TEXT SEGMENT:
Abstract:
A unit for independently storing liquids and heating and cooling in separate liquid containers that is adaptable for mounting in a vehicle, and preferably shaped to fit over the transmission hump of a vehicle floor. The heating and/or cooling means is a separate thermoelectric junction unit mounted to each container and powered by the electric supply of a built-in battery of the vehicle. The spigot of each container is connected to the outlet of a separate pump so that the spigot may be located above the bottom of the container. The thermoelectric junction of two tanks may be connected so that the passage of electricity through the connected junctions serves to cool one tank and heat the other. Alternatively, each junction may be fitted with a separate heat sink or cold sink.

Description:
BACKGROUND OF THE INVENTION 
     Various types of equipment have been disclosed for use in the storage and dispensing of heated and cooled liquids in a vehicle. Such prior inventions are disclosed in the following U.S. Pat. Nos. 4,140,150; 3,586,099; 4,055,279; 3,912,475; 3,955,713; 4,034,571; 3,692,975; and 3,669,314. 
     In particular, U.S. Pat. No. 4,055,279 shows a vehicle beverage dispenser that pumps both cold and hot liquid using heat exchange coils and may be mounted over the transmission hump. U.S. Pat. Nos. 3,669,314 and 4,140,150 also show vehicle dispensers that produce both hot and cold liquids, using heat exchangers. 
     However, none of these inventions suggest the effectiveness and utility of the applicant&#39;s dispenser as described herewith.

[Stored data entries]
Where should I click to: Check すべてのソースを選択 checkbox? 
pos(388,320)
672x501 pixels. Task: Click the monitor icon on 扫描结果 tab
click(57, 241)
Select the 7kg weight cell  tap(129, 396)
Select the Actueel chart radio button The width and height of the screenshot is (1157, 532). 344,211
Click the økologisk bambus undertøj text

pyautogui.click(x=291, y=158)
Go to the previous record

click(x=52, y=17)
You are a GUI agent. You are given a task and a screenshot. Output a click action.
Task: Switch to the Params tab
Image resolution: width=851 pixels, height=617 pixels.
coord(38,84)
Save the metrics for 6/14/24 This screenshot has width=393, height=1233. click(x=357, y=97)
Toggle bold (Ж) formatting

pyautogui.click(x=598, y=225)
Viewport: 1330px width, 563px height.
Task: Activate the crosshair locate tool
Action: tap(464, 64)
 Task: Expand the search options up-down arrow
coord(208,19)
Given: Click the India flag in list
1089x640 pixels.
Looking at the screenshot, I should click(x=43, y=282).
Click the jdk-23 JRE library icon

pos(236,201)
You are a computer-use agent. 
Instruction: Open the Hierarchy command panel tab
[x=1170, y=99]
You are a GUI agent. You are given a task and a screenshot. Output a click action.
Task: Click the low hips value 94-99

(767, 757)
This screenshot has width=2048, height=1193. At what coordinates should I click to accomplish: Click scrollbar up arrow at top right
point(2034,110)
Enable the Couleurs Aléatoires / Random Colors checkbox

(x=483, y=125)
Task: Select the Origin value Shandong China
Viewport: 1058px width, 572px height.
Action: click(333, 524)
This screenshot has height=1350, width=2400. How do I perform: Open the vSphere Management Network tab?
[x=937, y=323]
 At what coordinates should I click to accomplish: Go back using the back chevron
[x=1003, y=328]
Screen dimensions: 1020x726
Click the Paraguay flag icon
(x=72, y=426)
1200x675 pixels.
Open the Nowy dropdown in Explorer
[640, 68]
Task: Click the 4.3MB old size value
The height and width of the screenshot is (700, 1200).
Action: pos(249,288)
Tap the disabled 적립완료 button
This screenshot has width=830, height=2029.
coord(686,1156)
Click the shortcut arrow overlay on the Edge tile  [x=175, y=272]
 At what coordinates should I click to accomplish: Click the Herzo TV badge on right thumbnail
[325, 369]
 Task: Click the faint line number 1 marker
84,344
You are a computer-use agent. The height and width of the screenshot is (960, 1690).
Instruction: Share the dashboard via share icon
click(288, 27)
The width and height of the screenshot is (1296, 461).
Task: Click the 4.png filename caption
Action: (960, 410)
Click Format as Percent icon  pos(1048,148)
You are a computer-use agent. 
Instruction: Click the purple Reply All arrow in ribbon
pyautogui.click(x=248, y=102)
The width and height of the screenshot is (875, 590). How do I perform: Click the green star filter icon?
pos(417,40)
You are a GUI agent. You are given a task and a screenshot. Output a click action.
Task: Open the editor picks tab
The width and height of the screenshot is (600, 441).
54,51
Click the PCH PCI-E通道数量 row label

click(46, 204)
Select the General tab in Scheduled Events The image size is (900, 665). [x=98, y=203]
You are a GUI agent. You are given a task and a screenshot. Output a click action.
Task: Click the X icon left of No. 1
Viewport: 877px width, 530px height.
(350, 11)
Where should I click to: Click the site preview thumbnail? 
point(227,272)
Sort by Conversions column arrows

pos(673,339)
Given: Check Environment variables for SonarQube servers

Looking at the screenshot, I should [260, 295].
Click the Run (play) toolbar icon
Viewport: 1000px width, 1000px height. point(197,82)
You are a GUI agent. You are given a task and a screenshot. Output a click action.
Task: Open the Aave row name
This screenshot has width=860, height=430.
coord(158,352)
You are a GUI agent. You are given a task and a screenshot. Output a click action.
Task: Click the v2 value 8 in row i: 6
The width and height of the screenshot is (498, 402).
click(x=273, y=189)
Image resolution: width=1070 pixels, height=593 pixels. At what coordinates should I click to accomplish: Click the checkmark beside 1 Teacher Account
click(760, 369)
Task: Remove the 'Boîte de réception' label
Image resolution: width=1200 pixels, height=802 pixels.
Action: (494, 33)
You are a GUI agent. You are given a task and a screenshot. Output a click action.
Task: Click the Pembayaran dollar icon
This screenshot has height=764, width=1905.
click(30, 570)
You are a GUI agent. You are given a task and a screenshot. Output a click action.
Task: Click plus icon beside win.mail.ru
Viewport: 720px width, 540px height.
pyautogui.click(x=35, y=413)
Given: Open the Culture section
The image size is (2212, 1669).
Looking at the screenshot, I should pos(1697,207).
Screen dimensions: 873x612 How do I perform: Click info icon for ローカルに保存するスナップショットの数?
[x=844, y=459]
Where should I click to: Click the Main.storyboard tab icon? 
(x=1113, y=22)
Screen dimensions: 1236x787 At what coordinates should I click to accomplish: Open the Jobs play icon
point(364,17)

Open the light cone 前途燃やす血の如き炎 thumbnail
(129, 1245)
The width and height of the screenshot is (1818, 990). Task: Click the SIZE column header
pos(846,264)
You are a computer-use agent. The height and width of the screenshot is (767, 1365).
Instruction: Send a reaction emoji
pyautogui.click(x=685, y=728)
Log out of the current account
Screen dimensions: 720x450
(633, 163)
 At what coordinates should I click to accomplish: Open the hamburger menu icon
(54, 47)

AIM OF THE EXERCISE: In the text on the vehicle liquid storage unit, what powers the thermoelectric junction unit mounted to each container?

RESPONSE TO THE EXERCISE: The electric supply of a built-in battery of the vehicle.